*Your objective*:
Locate the line containing "1402x781 pixels. How" in the material below; repeat it and every line after it, exactly as written.

*Data excerpts*:
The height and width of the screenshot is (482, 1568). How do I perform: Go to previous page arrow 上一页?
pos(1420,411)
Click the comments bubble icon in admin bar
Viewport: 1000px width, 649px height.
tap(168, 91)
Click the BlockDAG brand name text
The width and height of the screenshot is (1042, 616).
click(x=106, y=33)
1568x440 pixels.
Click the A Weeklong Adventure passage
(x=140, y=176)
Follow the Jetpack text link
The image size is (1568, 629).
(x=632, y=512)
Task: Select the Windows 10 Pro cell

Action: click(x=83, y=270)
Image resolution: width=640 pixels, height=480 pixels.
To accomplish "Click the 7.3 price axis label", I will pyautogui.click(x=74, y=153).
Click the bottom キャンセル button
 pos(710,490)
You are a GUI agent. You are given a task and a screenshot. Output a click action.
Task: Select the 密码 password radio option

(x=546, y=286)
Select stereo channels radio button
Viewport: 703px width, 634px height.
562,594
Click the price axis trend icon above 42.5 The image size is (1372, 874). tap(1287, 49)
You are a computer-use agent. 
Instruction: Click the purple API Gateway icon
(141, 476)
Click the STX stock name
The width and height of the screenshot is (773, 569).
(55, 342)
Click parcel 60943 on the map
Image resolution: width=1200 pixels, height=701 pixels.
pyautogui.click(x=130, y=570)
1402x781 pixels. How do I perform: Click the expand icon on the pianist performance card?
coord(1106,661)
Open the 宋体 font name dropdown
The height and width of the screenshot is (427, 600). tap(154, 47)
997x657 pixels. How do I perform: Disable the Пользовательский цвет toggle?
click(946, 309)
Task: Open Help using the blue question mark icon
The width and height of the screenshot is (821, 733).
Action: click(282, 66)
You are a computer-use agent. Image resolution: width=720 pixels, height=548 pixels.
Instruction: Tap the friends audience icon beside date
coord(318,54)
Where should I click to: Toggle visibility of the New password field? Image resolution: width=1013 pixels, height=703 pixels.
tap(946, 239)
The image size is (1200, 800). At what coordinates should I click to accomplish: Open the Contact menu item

*Exercise response*:
1402x781 pixels. How do I perform: Click the expand icon on the pianist performance card?
coord(1106,661)
Open the 宋体 font name dropdown
The height and width of the screenshot is (427, 600). tap(154, 47)
997x657 pixels. How do I perform: Disable the Пользовательский цвет toggle?
click(946, 309)
Task: Open Help using the blue question mark icon
The width and height of the screenshot is (821, 733).
Action: click(282, 66)
You are a computer-use agent. Image resolution: width=720 pixels, height=548 pixels.
Instruction: Tap the friends audience icon beside date
coord(318,54)
Where should I click to: Toggle visibility of the New password field? Image resolution: width=1013 pixels, height=703 pixels.
tap(946, 239)
The image size is (1200, 800). At what coordinates should I click to accomplish: Open the Contact menu item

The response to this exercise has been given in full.